→ FRAGMENTO
....................

Pero si, como creemos —y la experiencia corrobora—, la Verdad excede la mera conformidad subjetiva y designa la naturaleza misma de la realidad —apuntando a Dios como única realidad—, entonces ella prevalece sobre el pensamiento humano y no depende en absoluto de él.
De acuerdo con esto, la posición mayoritaria antes comentada se revela frágil e inconsistente, a la par que ingenua. Pero es la posición dominante. Y sobre sus cimientos se erige uno de los principales dogmas seculares modernos: el de la sagrada tolerancia.
Aceptémoslo: la tolerancia como valor absoluto rige hoy, y este absolutismo la convierte en enemiga de la Verdad y colaboradora del error y la mentira. Paradójicamente, al optar entre dos absolutismos, la modernidad prescinde del legítimo —la Verdad— y se decanta por el impostado —la tolerancia—, sin reparar en el disparate de tal elección. Y así, la tolerancia reina como un falsario monarca que tiraniza y destruye a la Verdad.
Por ello, debe ser combatida, o al menos reducida a sus justos términos, que de ninguna manera pueden ser absolutos.

....................

→ CONSIGNA 1
Responde según el fragmento:
(a) ¿Cómo se revela la posición mayoritaria antes comentada?
(b) ¿Qué dogma secular moderno se erige sobre sus cimientos?
(c) ¿Qué debe hacerse con la tolerancia, según el último párrafo?
→ CONSIGNA 2
¿Cómo queda el pasaje del fragmento que empieza en "Aceptémoslo: la tolerancia" y termina en "pueden ser absolutos." si cambias "monarca" por "soberano"? Escríbelo completo.

....................

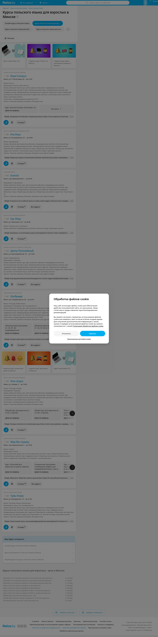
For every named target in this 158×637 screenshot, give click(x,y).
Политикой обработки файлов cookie (88, 326)
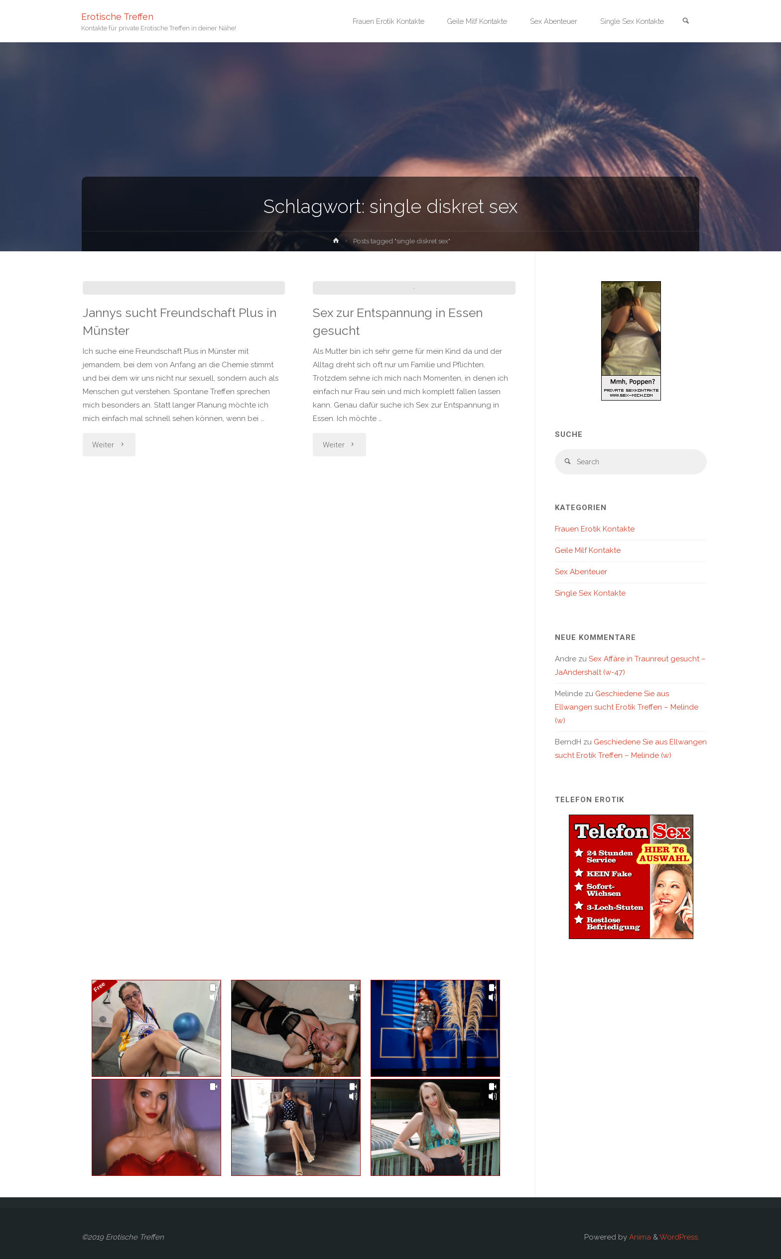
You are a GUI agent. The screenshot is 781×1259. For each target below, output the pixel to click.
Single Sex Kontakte (590, 594)
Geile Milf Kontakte (588, 551)
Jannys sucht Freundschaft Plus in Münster (179, 473)
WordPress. (679, 1237)
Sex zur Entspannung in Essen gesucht (405, 482)
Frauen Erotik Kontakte (595, 530)
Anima (639, 1237)
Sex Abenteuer (581, 573)
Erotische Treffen (118, 16)
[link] (685, 21)
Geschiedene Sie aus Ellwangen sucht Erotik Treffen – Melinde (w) (626, 709)
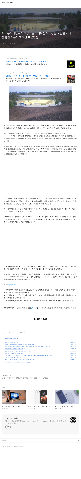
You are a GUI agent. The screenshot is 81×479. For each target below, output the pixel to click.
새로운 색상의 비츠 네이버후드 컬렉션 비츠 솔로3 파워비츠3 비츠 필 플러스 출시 (26, 374)
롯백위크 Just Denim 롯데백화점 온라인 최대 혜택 (26, 61)
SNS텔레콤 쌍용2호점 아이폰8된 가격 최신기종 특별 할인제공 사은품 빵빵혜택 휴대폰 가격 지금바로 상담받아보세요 (34, 80)
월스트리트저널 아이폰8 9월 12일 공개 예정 (17, 379)
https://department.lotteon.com (15, 58)
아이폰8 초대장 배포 (10, 370)
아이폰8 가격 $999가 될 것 (12, 385)
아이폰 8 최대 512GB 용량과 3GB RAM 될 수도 (17, 390)
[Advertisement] (40, 339)
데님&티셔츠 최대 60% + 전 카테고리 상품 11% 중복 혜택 (26, 64)
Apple (6, 366)
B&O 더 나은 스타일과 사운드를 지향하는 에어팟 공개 (19, 372)
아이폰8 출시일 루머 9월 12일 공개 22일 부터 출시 (18, 387)
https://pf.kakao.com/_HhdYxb (15, 73)
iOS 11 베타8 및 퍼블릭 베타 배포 (14, 377)
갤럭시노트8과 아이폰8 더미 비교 (14, 381)
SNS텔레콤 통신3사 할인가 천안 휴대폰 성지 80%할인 (28, 76)
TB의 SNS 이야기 (8, 2)
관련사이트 (4, 468)
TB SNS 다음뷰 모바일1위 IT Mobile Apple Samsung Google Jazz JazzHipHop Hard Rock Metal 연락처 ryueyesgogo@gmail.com (36, 450)
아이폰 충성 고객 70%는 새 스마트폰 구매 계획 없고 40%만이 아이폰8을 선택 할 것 (27, 383)
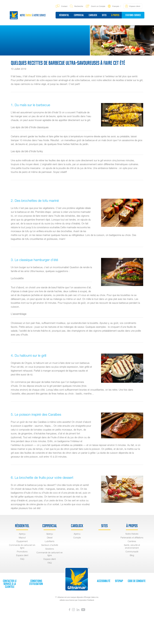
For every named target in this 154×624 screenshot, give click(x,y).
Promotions (22, 551)
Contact (61, 6)
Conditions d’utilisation (36, 582)
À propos (115, 15)
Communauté (131, 551)
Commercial (79, 15)
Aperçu (22, 534)
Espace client (132, 6)
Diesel (49, 537)
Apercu (77, 534)
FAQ (22, 559)
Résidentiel (64, 15)
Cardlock (93, 15)
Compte (77, 537)
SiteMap (119, 581)
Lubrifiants (49, 541)
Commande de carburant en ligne (22, 546)
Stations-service (133, 15)
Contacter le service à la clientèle (9, 584)
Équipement (22, 541)
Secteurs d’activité (49, 545)
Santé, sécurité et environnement (132, 546)
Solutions (49, 549)
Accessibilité (103, 581)
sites (104, 15)
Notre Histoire (131, 534)
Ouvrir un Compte (95, 6)
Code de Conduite (136, 581)
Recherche (76, 6)
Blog (132, 555)
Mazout (22, 537)
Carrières (132, 541)
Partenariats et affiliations (132, 537)
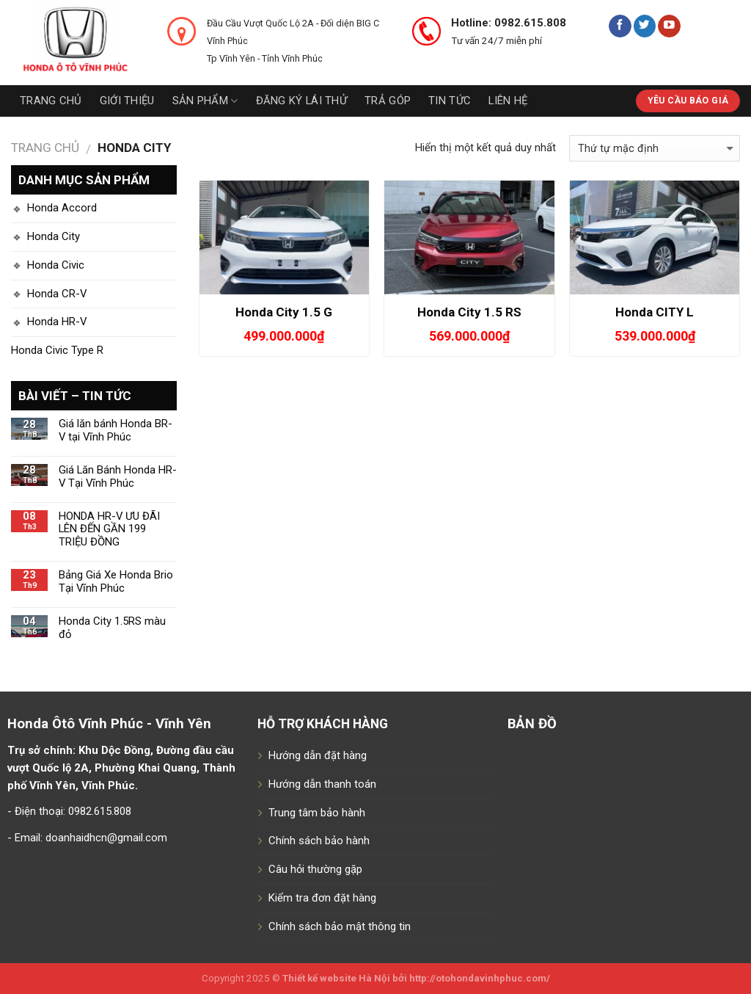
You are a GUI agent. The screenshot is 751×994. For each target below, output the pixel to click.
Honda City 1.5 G (283, 312)
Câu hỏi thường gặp (315, 869)
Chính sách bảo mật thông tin (339, 926)
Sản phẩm (205, 101)
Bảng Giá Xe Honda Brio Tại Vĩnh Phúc (116, 582)
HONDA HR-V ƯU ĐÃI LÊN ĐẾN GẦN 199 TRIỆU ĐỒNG (109, 529)
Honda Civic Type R (57, 350)
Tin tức (449, 100)
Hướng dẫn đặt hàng (317, 755)
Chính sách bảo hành (319, 840)
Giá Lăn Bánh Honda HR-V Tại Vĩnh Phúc (118, 477)
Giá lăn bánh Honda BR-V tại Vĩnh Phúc (115, 430)
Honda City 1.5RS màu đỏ (112, 628)
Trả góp (387, 100)
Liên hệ (507, 100)
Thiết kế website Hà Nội (336, 978)
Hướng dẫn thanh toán (322, 784)
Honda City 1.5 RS (469, 312)
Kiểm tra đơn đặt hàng (322, 897)
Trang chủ (51, 100)
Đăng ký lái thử (301, 100)
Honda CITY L (654, 312)
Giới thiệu (127, 100)
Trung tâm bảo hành (316, 812)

....................

→ RESPUESTA REDACTADA 1
(a) Frágil e inconsistente, a la par que ingenua.
(b) El de la sagrada tolerancia.
(c) Debe ser combatida, o al menos reducida a sus justos términos, que de ninguna manera pueden ser absolutos.

→ RESPUESTA REDACTADA 2
Aceptémoslo: la tolerancia como valor absoluto rige hoy, y este absolutismo la convierte en enemiga de la Verdad y colaboradora del error y la mentira. Paradójicamente, al optar entre dos absolutismos, la modernidad prescinde del legítimo —la Verdad— y se decanta por el impostado —la tolerancia—, sin reparar en el disparate de tal elección. Y así, la tolerancia reina como un falsario soberano que tiraniza y destruye a la Verdad.
Por ello, debe ser combatida, o al menos reducida a sus justos términos, que de ninguna manera pueden ser absolutos.